Martin Wood, head of strategic insight retail client service IRI UK, claims range optimisation is critical for supermarket success
Rarely have the supermarkets faced a fiercer battle to get their product mix right without damaging customer loyalty.
They know that the discounters’ radical approach to ranging has struck a chord with consumers.
In response, the mainstream grocers acknowledge they must rationalise the number of SKUs in their stores to simplify their offer, cut costs, maximise returns and stop the slump in their market share.
Across Europe retailers are sitting down with nervous manufacturers to review which products should be on the shelves next year. Range optimisation has become a necessary, if often complex, function.
It is part of Sainsbury’s latest strategy for its estate, for instance. The chain recently announced that a quarter of its larger shops have under-utilised space in-store. It will expand its own label, which may or may not boost loyalty, and allow more third party brands, such as Jessops camera shops, to open franchises.
The discounters’ successful business model has made the supermarkets reconsider whether consumers are as concerned about choice as we all thought they were. Less appears to be more in a modern store environment.

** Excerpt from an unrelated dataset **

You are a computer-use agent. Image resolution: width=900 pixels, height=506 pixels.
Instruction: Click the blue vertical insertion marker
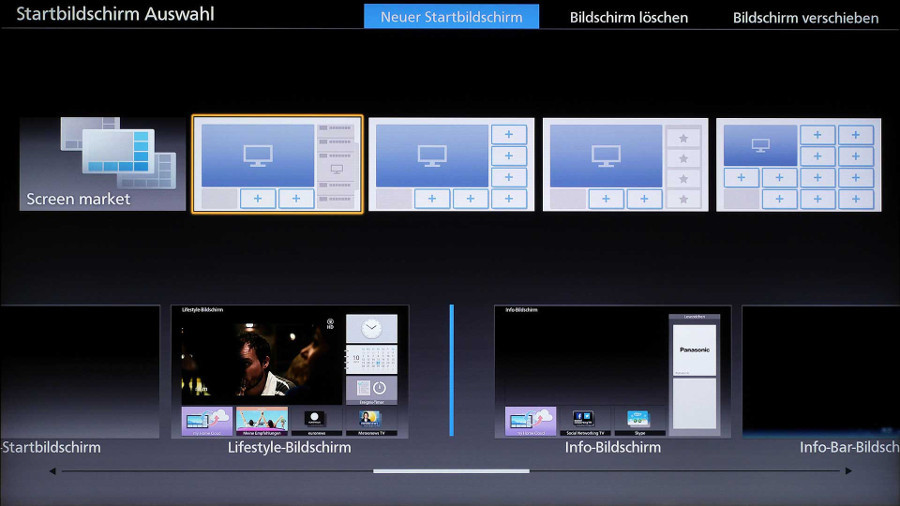pyautogui.click(x=451, y=370)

Certainly in such a competitive market it makes sense for retailers to have the right products available in clutter-free and easy to navigate environments. Busy shoppers can spend less time comparing brands, pack sizes and getting confused over different promotions. It also feeds into shoppers’ desire for more value transparent pricing.
An optimised assortment certainly presents stores with a welcome opportunity to reduce a whole range of costs, increase supply chain efficiencies and improve their overall return on investment.
So what’s not to like?
Well, removing anything that some customers enjoy is a risky strategy and no decision should be taken without data analysis. However the traditional approach of delisting lines based purely on rate of sale can be misleading, since some slow moving lines can have unique attributes that bring incremental benefits to the shopper and may not be substitutable within a category.

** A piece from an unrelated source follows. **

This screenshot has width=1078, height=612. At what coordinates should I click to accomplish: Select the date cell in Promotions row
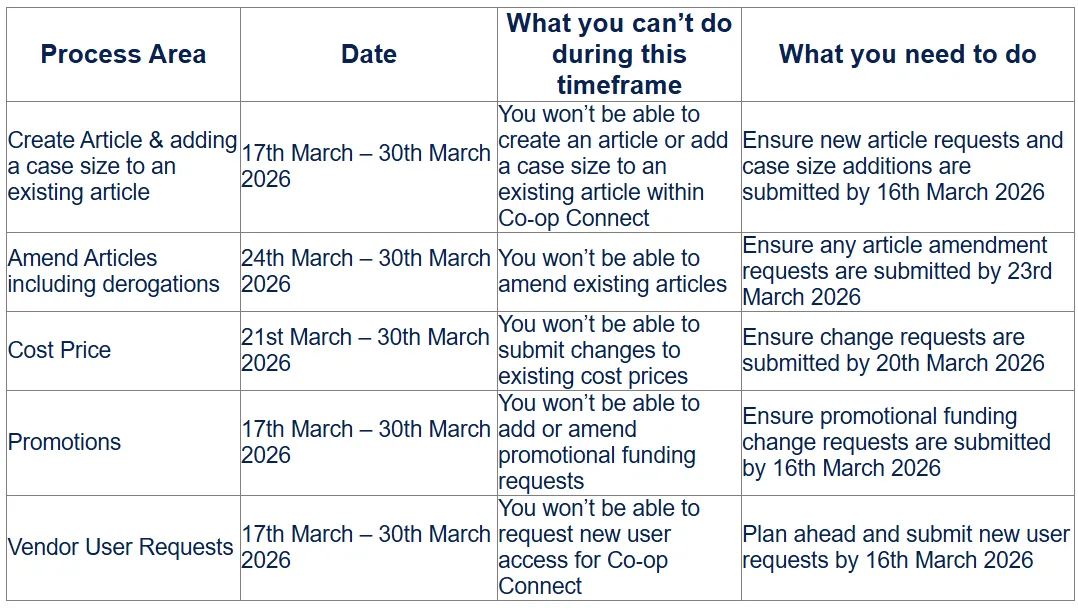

Retailers must look closely at EPOS data from a combination of different SKUs and examine what the impact will be on sales volumes should one or more SKUs be removed. Attribute data is crucial here to ensure a retailer has the optimum range in each store. Individual product attributes, such as flavour, pack size, brand name and their relative importance to shoppers’ buying decisions, must be thoroughly interrogated.
Such a scientific, optimised approach to range assortment management will reveal the impact of listing or de-listing particular products in specific categories. It will identify opportunities for newly-created white spaces in stores and ensure a category grows because the products stocked more accurately meet current customer needs whilst at the same time reducing retailer costs.
Before any SKUs are removed, a retailer must always consider whether consumers will switch to an alternative, or leave the store and visit a rival to buy a product they cannot do without. It may well be harder to retain a customer who can no longer buy a particular organic or fair trade product, for example.
The cut-off point will vary from retailer to retailer. It will depend on the overall store proposition, its shoppers’ attitude to brands and own label, and the size of each outlet.
The results of this data deep dive can also be overlaid with analysis of individual shopper behaviours derived from loyalty and other socio-demographic data to discover which products are punching above and below their weight.
It is clear that by crunching large amounts of data big changes are possible. Although store managers should retain a certain level of autonomy to adapt this strategy to meet local shopping habits.
So will supermarket customers really appreciate this simplified offer?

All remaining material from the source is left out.